__DATASET ROWS__
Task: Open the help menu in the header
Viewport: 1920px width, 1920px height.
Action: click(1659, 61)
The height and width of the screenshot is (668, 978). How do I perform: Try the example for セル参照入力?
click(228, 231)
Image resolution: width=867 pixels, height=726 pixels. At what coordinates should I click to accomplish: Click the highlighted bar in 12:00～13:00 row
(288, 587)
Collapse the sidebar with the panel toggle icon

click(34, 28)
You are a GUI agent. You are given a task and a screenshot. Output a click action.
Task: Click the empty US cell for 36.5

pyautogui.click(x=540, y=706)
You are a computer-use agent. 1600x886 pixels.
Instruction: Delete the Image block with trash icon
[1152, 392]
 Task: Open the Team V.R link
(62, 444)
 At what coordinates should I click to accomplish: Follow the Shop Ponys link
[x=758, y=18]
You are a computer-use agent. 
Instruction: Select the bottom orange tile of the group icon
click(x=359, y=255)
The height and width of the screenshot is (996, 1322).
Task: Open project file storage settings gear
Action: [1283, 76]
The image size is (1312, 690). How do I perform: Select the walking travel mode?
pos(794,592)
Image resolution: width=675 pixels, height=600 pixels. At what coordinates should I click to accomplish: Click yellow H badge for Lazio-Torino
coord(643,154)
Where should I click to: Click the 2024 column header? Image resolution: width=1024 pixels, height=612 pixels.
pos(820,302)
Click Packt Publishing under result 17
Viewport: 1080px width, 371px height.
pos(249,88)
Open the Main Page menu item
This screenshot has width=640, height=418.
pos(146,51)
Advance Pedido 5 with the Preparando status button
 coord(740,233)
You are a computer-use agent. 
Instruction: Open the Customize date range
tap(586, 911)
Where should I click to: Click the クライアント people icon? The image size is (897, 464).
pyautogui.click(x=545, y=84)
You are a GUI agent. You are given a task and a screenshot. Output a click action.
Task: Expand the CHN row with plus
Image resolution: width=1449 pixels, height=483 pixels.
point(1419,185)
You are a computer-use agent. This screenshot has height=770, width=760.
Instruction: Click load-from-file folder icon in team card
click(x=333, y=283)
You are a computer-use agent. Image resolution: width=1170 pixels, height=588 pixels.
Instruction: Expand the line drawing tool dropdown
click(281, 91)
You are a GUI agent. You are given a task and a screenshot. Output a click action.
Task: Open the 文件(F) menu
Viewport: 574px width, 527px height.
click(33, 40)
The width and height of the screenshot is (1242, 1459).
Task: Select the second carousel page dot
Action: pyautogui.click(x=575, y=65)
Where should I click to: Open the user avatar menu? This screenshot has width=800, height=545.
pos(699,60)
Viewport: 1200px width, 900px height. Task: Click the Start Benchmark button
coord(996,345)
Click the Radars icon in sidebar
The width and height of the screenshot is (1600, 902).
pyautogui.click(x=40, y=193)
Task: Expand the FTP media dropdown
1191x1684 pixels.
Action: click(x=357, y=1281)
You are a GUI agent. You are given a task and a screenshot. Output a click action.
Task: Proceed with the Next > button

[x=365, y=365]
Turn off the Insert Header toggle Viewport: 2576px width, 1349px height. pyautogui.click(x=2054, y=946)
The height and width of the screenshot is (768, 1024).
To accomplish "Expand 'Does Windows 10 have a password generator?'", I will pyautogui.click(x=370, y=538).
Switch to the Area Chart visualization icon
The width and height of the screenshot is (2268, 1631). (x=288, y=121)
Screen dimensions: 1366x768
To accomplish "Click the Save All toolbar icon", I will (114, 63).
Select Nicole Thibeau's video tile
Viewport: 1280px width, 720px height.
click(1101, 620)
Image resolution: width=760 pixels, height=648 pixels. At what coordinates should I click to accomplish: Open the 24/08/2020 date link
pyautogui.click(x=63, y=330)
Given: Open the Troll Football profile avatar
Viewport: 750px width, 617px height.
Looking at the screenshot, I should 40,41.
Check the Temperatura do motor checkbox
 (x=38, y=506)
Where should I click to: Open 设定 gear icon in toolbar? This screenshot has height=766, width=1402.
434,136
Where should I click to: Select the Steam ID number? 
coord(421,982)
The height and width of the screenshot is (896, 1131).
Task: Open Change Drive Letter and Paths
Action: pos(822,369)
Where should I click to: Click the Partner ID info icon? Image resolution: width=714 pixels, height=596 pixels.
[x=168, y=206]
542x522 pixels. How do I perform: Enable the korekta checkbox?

__TASK__
Arrange every line of the material above as a numbered list, leaving out blank lines.

__REPLY TO THE EXERCISE__
1. Task: Open the help menu in the header
2. Viewport: 1920px width, 1920px height.
3. Action: click(1659, 61)
4. The height and width of the screenshot is (668, 978). How do I perform: Try the example for セル参照入力?
5. click(228, 231)
6. Image resolution: width=867 pixels, height=726 pixels. At what coordinates should I click to accomplish: Click the highlighted bar in 12:00～13:00 row
7. (288, 587)
8. Collapse the sidebar with the panel toggle icon
9. click(34, 28)
10. You are a GUI agent. You are given a task and a screenshot. Output a click action.
11. Task: Click the empty US cell for 36.5
12. pyautogui.click(x=540, y=706)
13. You are a computer-use agent. 1600x886 pixels.
14. Instruction: Delete the Image block with trash icon
15. [1152, 392]
16.  Task: Open the Team V.R link
17. (62, 444)
18.  At what coordinates should I click to accomplish: Follow the Shop Ponys link
19. [x=758, y=18]
20. You are a computer-use agent. 
21. Instruction: Select the bottom orange tile of the group icon
22. click(x=359, y=255)
23. The height and width of the screenshot is (996, 1322).
24. Task: Open project file storage settings gear
25. Action: [1283, 76]
26. The image size is (1312, 690). How do I perform: Select the walking travel mode?
27. pos(794,592)
28. Image resolution: width=675 pixels, height=600 pixels. At what coordinates should I click to accomplish: Click yellow H badge for Lazio-Torino
29. coord(643,154)
30. Where should I click to: Click the 2024 column header? Image resolution: width=1024 pixels, height=612 pixels.
31. pos(820,302)
32. Click Packt Publishing under result 17
33. Viewport: 1080px width, 371px height.
34. pos(249,88)
35. Open the Main Page menu item
36. This screenshot has width=640, height=418.
37. pos(146,51)
38. Advance Pedido 5 with the Preparando status button
39.  coord(740,233)
40. You are a computer-use agent. 
41. Instruction: Open the Customize date range
42. tap(586, 911)
43. Where should I click to: Click the クライアント people icon? The image size is (897, 464).
44. pyautogui.click(x=545, y=84)
45. You are a GUI agent. You are given a task and a screenshot. Output a click action.
46. Task: Expand the CHN row with plus
47. Image resolution: width=1449 pixels, height=483 pixels.
48. point(1419,185)
49. You are a computer-use agent. This screenshot has height=770, width=760.
50. Instruction: Click load-from-file folder icon in team card
51. click(x=333, y=283)
52. You are a computer-use agent. Image resolution: width=1170 pixels, height=588 pixels.
53. Instruction: Expand the line drawing tool dropdown
54. click(281, 91)
55. You are a GUI agent. You are given a task and a screenshot. Output a click action.
56. Task: Open the 文件(F) menu
57. Viewport: 574px width, 527px height.
58. click(33, 40)
59. The width and height of the screenshot is (1242, 1459).
60. Task: Select the second carousel page dot
61. Action: pyautogui.click(x=575, y=65)
62. Where should I click to: Open the user avatar menu? This screenshot has width=800, height=545.
63. pos(699,60)
64. Viewport: 1200px width, 900px height. Task: Click the Start Benchmark button
65. coord(996,345)
66. Click the Radars icon in sidebar
67. The width and height of the screenshot is (1600, 902).
68. pyautogui.click(x=40, y=193)
69. Task: Expand the FTP media dropdown
70. 1191x1684 pixels.
71. Action: click(x=357, y=1281)
72. You are a GUI agent. You are given a task and a screenshot. Output a click action.
73. Task: Proceed with the Next > button
74. [x=365, y=365]
75. Turn off the Insert Header toggle Viewport: 2576px width, 1349px height. pyautogui.click(x=2054, y=946)
76. The height and width of the screenshot is (768, 1024).
77. To accomplish "Expand 'Does Windows 10 have a password generator?'", I will pyautogui.click(x=370, y=538).
78. Switch to the Area Chart visualization icon
79. The width and height of the screenshot is (2268, 1631). (x=288, y=121)
80. Screen dimensions: 1366x768
81. To accomplish "Click the Save All toolbar icon", I will (114, 63).
82. Select Nicole Thibeau's video tile
83. Viewport: 1280px width, 720px height.
84. click(1101, 620)
85. Image resolution: width=760 pixels, height=648 pixels. At what coordinates should I click to accomplish: Open the 24/08/2020 date link
86. pyautogui.click(x=63, y=330)
87. Given: Open the Troll Football profile avatar
88. Viewport: 750px width, 617px height.
89. Looking at the screenshot, I should 40,41.
90. Check the Temperatura do motor checkbox
91.  (x=38, y=506)
92. Where should I click to: Open 设定 gear icon in toolbar? This screenshot has height=766, width=1402.
93. 434,136
94. Where should I click to: Select the Steam ID number? 
95. coord(421,982)
96. The height and width of the screenshot is (896, 1131).
97. Task: Open Change Drive Letter and Paths
98. Action: pos(822,369)
99. Where should I click to: Click the Partner ID info icon? Image resolution: width=714 pixels, height=596 pixels.
100. [x=168, y=206]
101. 542x522 pixels. How do I perform: Enable the korekta checkbox?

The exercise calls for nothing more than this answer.